> **Work to be completed**
Update the items from the start through the line containing "pos(444,45)", replacing "chevron" with "arrow" and leaving everything else unchanged. Omit the pictures from your answer.

> **Source data**
+---+
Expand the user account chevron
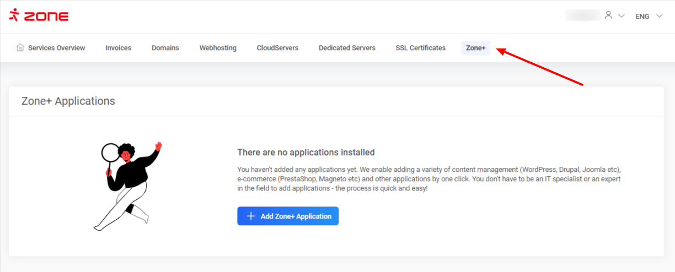This screenshot has width=675, height=272. (622, 16)
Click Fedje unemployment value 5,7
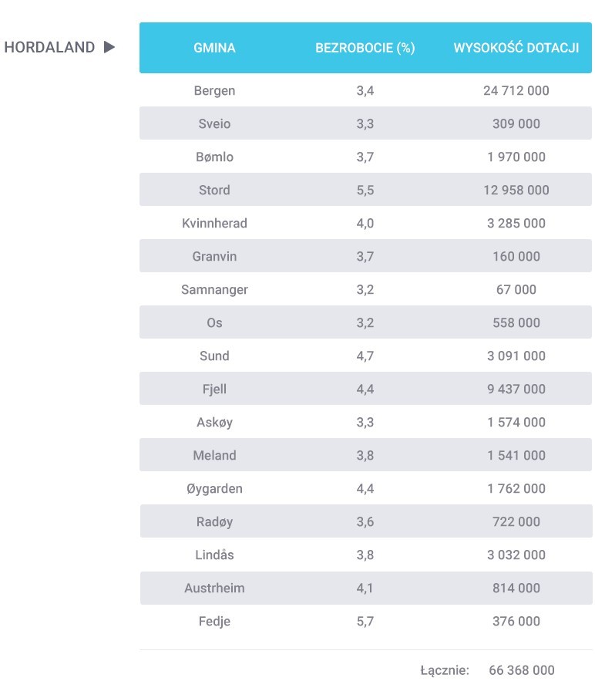This screenshot has width=595, height=698. [365, 622]
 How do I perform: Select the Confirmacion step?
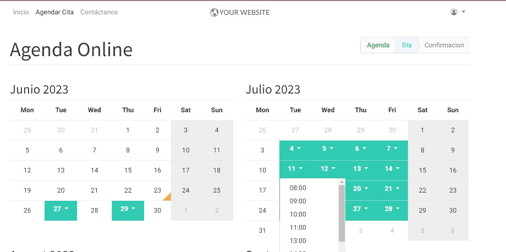pos(444,45)
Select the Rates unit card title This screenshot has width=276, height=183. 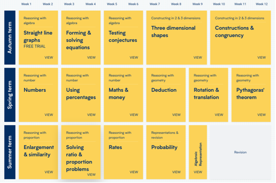pos(115,147)
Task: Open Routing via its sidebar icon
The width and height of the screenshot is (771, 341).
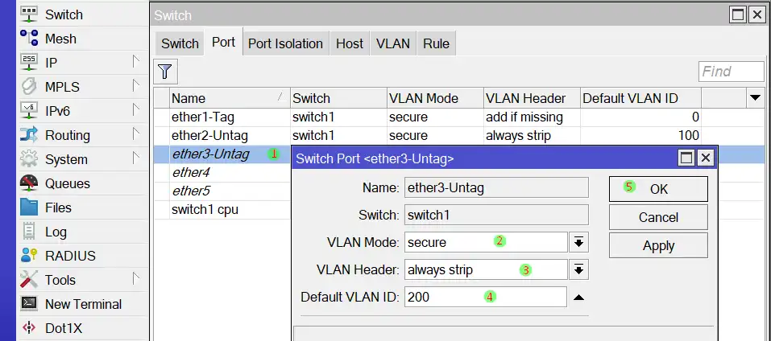Action: point(29,135)
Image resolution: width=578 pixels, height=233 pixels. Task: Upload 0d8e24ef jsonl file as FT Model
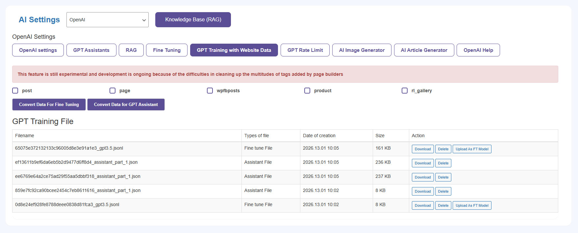[x=472, y=205]
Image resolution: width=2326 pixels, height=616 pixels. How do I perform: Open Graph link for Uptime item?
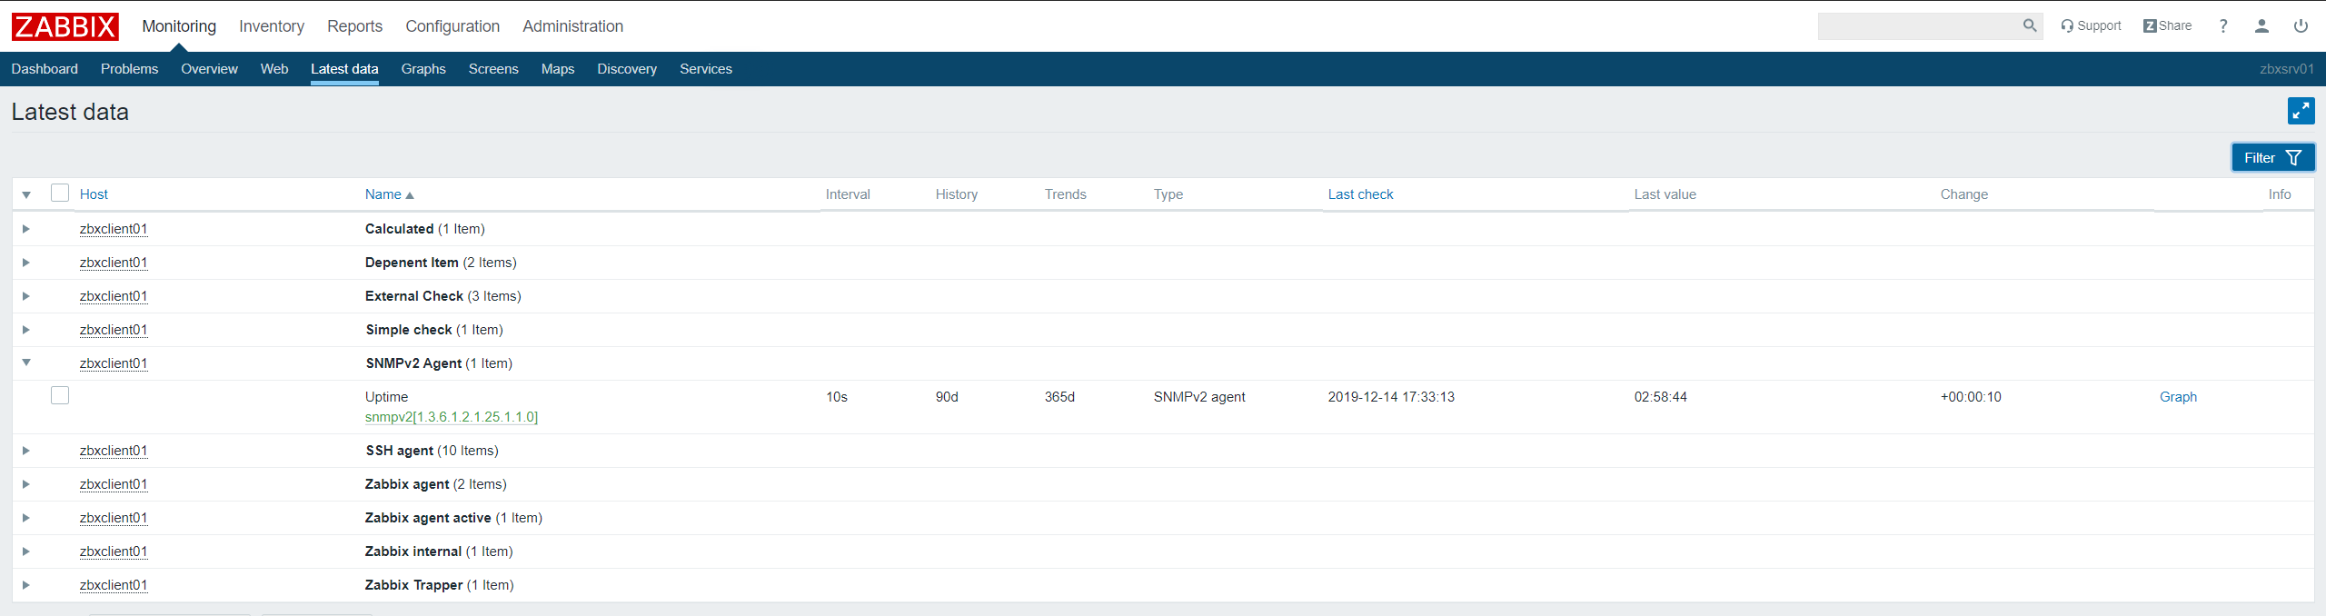coord(2177,397)
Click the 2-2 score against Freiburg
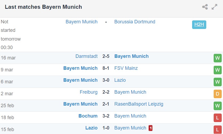This screenshot has width=223, height=134. 106,92
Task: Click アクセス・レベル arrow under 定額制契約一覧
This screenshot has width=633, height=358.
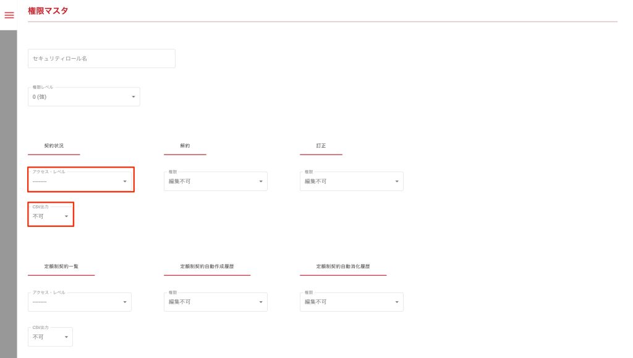Action: click(x=125, y=302)
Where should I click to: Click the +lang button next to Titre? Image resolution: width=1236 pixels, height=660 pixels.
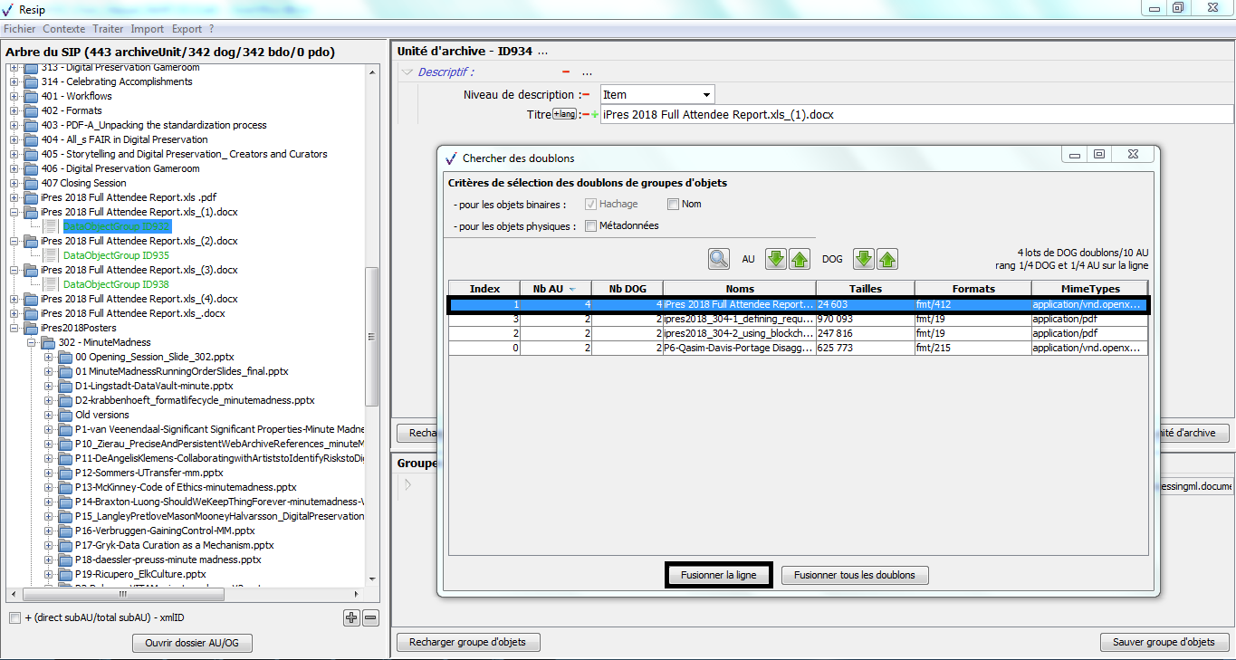(565, 114)
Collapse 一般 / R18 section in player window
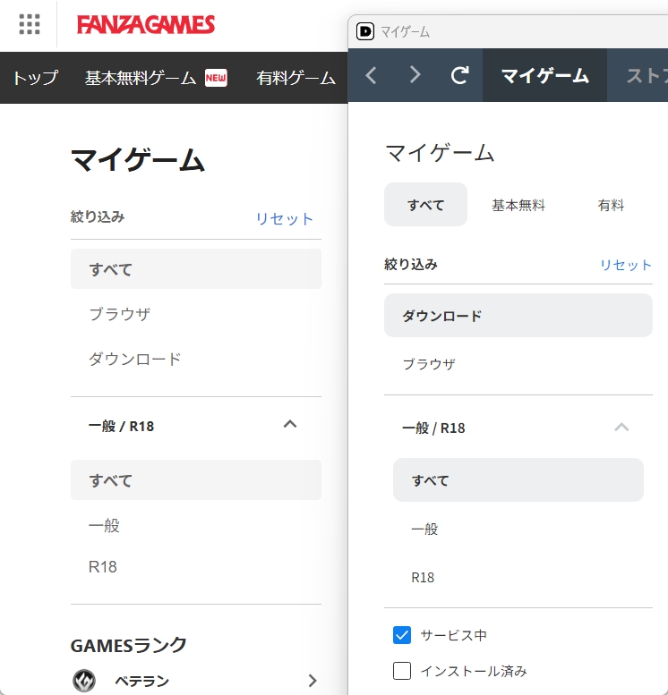The height and width of the screenshot is (695, 668). point(621,427)
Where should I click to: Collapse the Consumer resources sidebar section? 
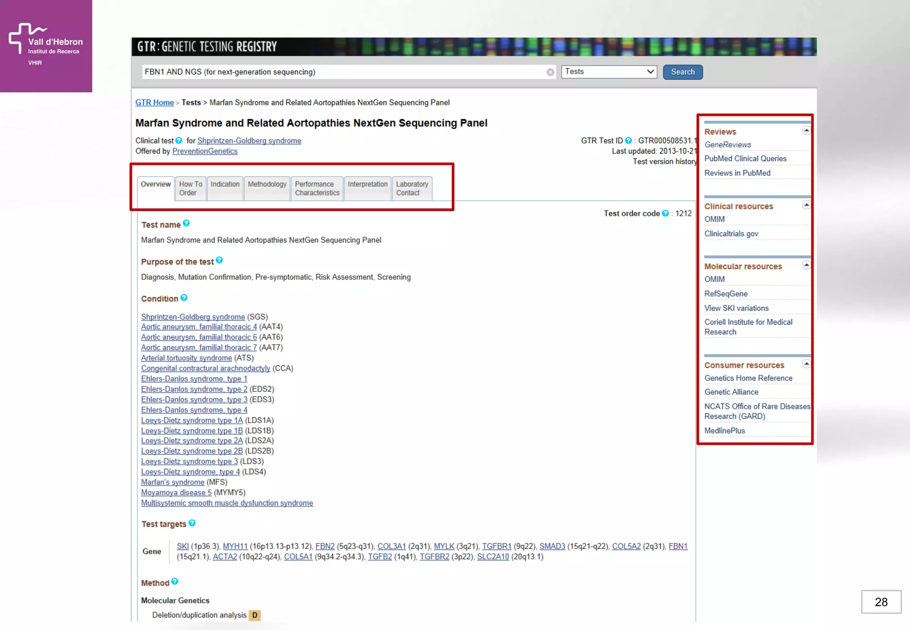[x=806, y=364]
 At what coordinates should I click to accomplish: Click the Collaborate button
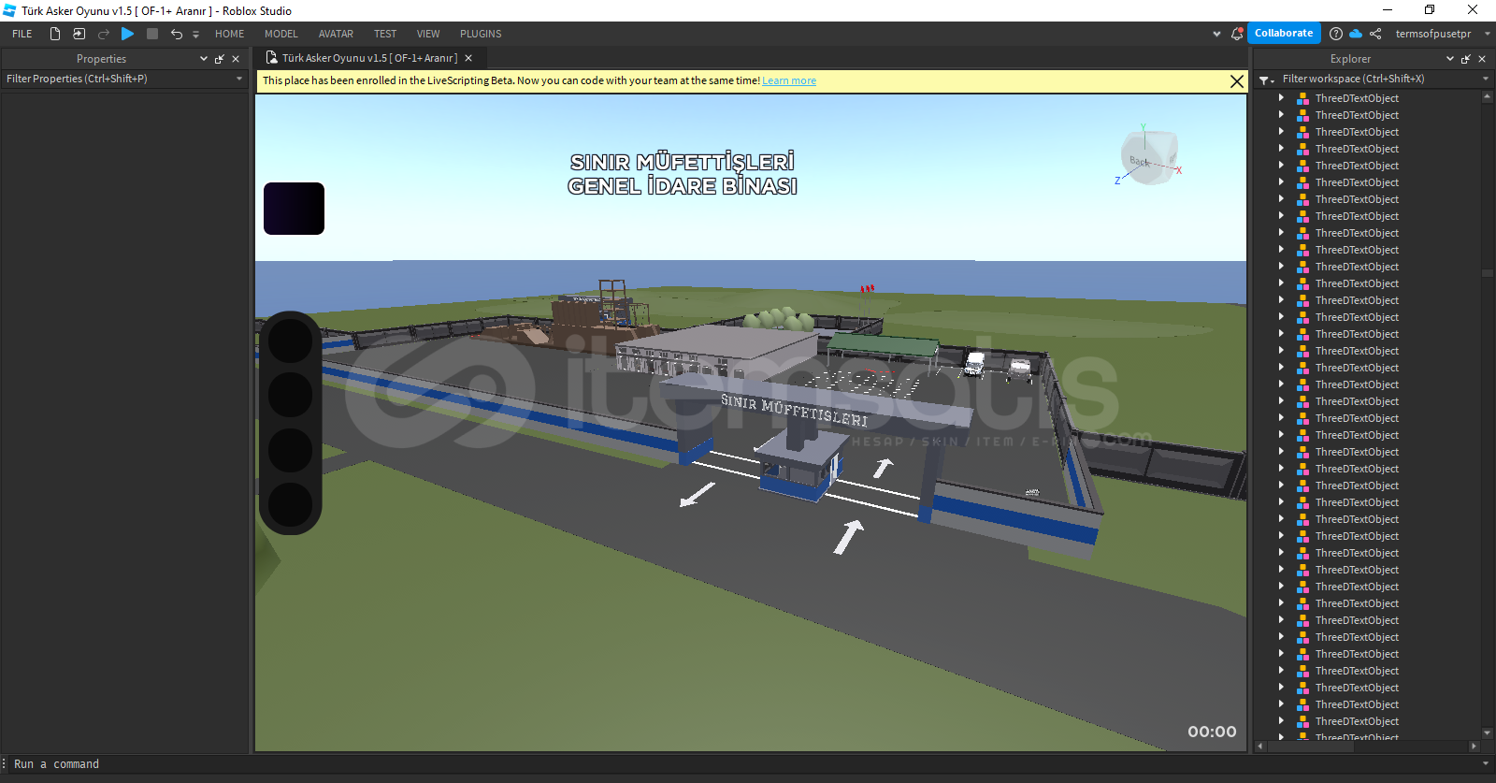1283,33
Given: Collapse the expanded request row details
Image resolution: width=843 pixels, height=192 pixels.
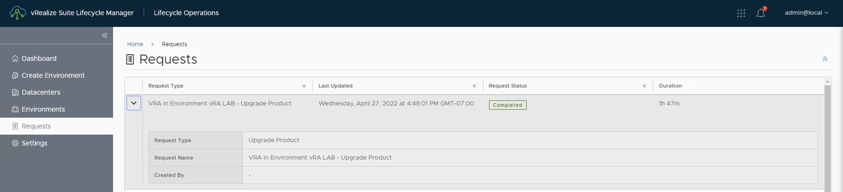Looking at the screenshot, I should (134, 103).
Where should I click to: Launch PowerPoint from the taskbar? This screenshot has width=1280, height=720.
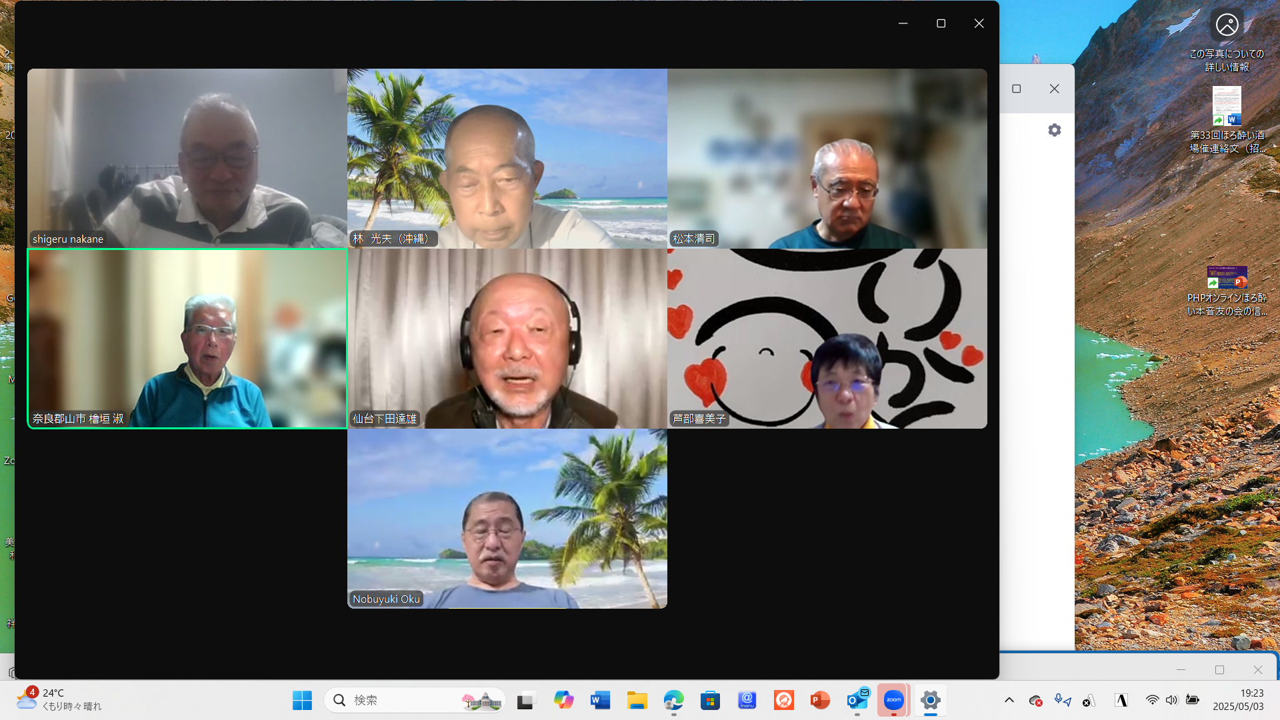point(820,700)
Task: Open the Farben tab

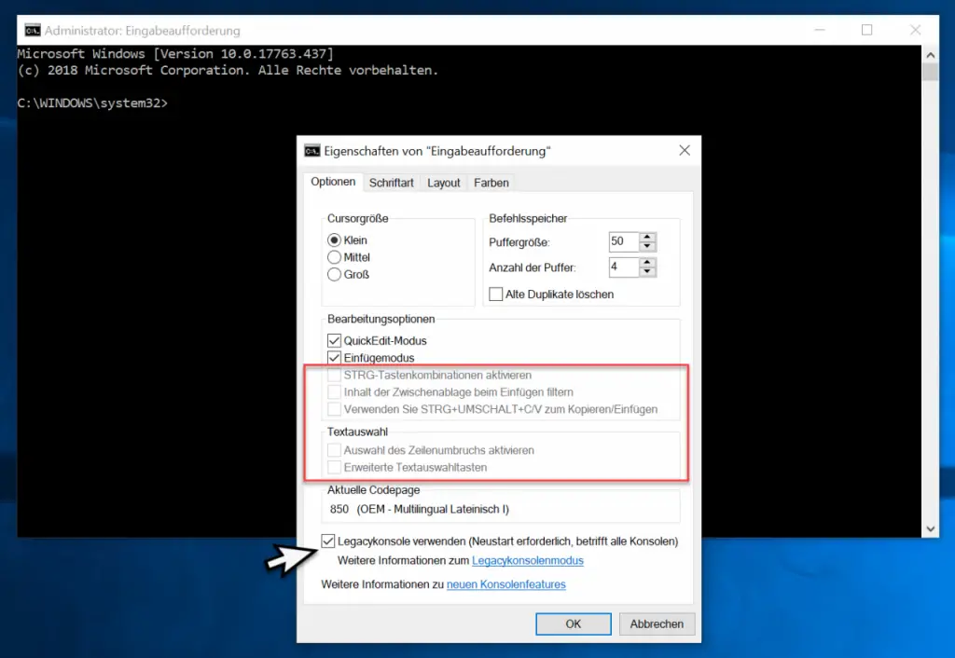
+---+
> **Response to the exercise**
Expand the user account arrow
This screenshot has width=675, height=272. (622, 16)
Click Fedje unemployment value 5,7
This screenshot has width=595, height=698. [365, 622]
 How do I perform: Select the Confirmacion step?
pos(444,45)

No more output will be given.